Accessing unexplored crystal growth conditions often reveals new regimes of physical behavior. In this work, performing molecular beam epitaxy growth of the technologically important superconductor NbN at temperatures greater than 1000 ${}^{\circ }\mathrm{C}$ reveals a growth mode that has not been accessed before. This mode results in persistent reflection high-energy electron diffraction (RHEED) oscillations through the entire growth, resulting in atomically smooth surfaces, normal metal resistivities of $\sim 37\mu \mathrm{\Omega }$ cm. We find that the superconducting critical temperature depends strongly on growth temperature, and report a maximum superconducting critical temperature of 15.5 K. Electron microscopy studies reveal a rich range of crystalline phases that depend on the growth temperature and correlate to the physical properties. Surprisingly, a reversal of the sign of the Hall coefficient from n-type to p-type is observed as the NbN films are cooled, indicating an electronic structure that has not been observed before in this material. In addition to this observation, the crystallinity of the high-temperature epitaxial NbN allows for an ordered Abrikosov vortex lattice to be imaged for the first time in this superconductor.

Figure 1

(a) In situ RHEED specular spot peak intensity as a function of time throughout the first 500s of growth of NbN films on 6H-SiC substrate for different substrate temperatures. (b) Post-growth AFM surface height maps for NbN films grown at different substrate temperatures.
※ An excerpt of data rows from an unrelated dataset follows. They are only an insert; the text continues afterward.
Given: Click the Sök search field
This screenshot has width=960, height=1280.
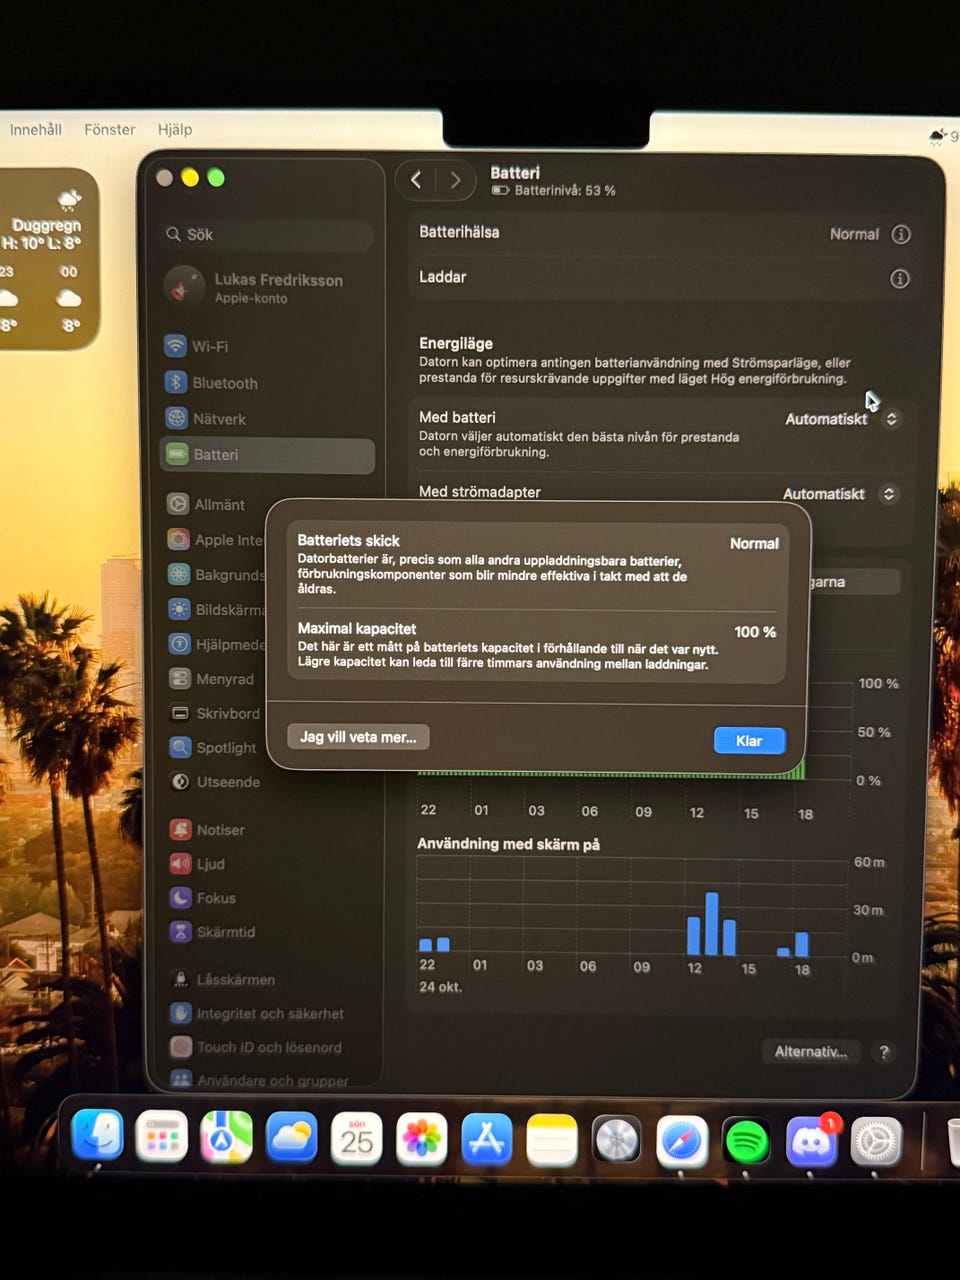Looking at the screenshot, I should pos(268,234).
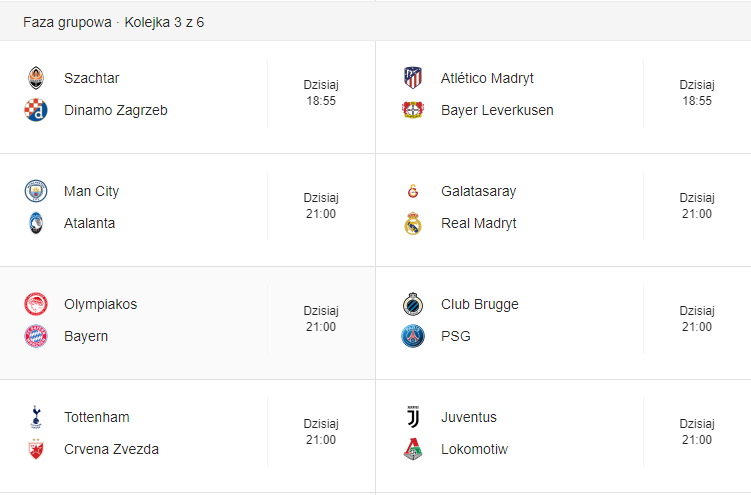This screenshot has height=495, width=751.
Task: Click the Atlético Madryt crest icon
Action: point(413,78)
The scale bars correspond to 400 nm. (c) In situ post-growth RHEED patterns.

Figure 2

(a)-(d) HAADF-STEM image of an NbN film grown at $1000{}^{\circ }\mathrm{C}$ shows a transition from cubic $\delta$-NbN to hexagonal $\varepsilon$-NbN, a few unit cells away from the substrate. Scale bars in (b)-(d) correspond to 1nm. (e)-(f) HAADF-STEM image of a NbN film grown at $1200{}^{\circ }\mathrm{C}$ reveals a structure consistent with both the $\delta$-NbN phase and the closely related $\gamma \text{−}{\mathrm{Nb}}_4{\mathrm{N}}_3$. Near the 6H-SiC/NbN interface are several layers of NbN that have a lattice orientation rotated ${60}^{\circ }$ about the growth axis relative to the orientation that is dominant in this image.

Figure 3

(a) Symmetric $2\theta /\omega$ XRD scans of 30 nm NbN thin films grown on 6H-SiC substrate. (b)-(d) XRD reciprocal space maps of NbN films grown at (b) $800{}^{\circ }\mathrm{C}$, (c) $1000{}^{\circ }\mathrm{C}$, and (d) $1200{}^{\circ }\mathrm{C}$. The region mapped is centered on the 6H-SiC (1 0 16) RLP. The expected epitaxial relationship of $\delta$-NbN on 6H-SiC places the $\delta$-NbN (4 2 2) RLP near the 6H-SiC (1 0 16) RLP.

Figure 4

(a) The EBSD map of a 100 nm NbN film reveals that the cubic twin grain boundaries form parallel stripes across the surface with width of approximately 550 nm. (b) AFM surface mapping of the same NbN film shows a series of parallel depressions whose separation and orientation correspond with the grain boundaries observed in the EBSD map. (c) A region of the 6H-SiC substrate that was shadowed during growth shows atomic terraces whose separation and orientation do not accurately match the grain boundaries orientation and separation. (d) AFM mapping of a NbN sample grown at $1200{}^{\circ }\mathrm{C}$ at the site of a cubic twin grain boundary shows there is a depression at the site of the boundary approximately 1 nm deep.

Figure 5

(a) Normal state resistance versus temperature of NbN thin films. (b) Resistance versus temperature in the range of the transition to the zero-resistance state. (c) Hall resistance versus temperature. (d) Hall voltage versus field for a single NbN film grown at $1000{}^{\circ }\mathrm{C}$.

Figure 6

(a)-(e) Scanning tunneling microscope differential conductance measurements at 4.7 K of a NbN film grown at ${\mathrm{T}}_{\mathrm{s}}=1200{}^{\circ }\mathrm{C}$: (a) differential conductance versus voltage is well fit using the BCS density of states yielding the energy gap of the NbN film. (b) Surface topography map and (c) differential conductance waterfall plot shows a highly uniform superconducting energy gap across the sample surface. (d) Differential conductance map and (e) surface topography map in the presence of a 1 T magnetic field shows an Abrikosov vortex lattice that is distorted in the vicinity of a cubic twinning grain boundary. Sample bias was 0.1 V and constant current was 10 pA for both (b) and (e), and modulation voltage was 0.5 mV peak-to-peak for (a), (c), and (d).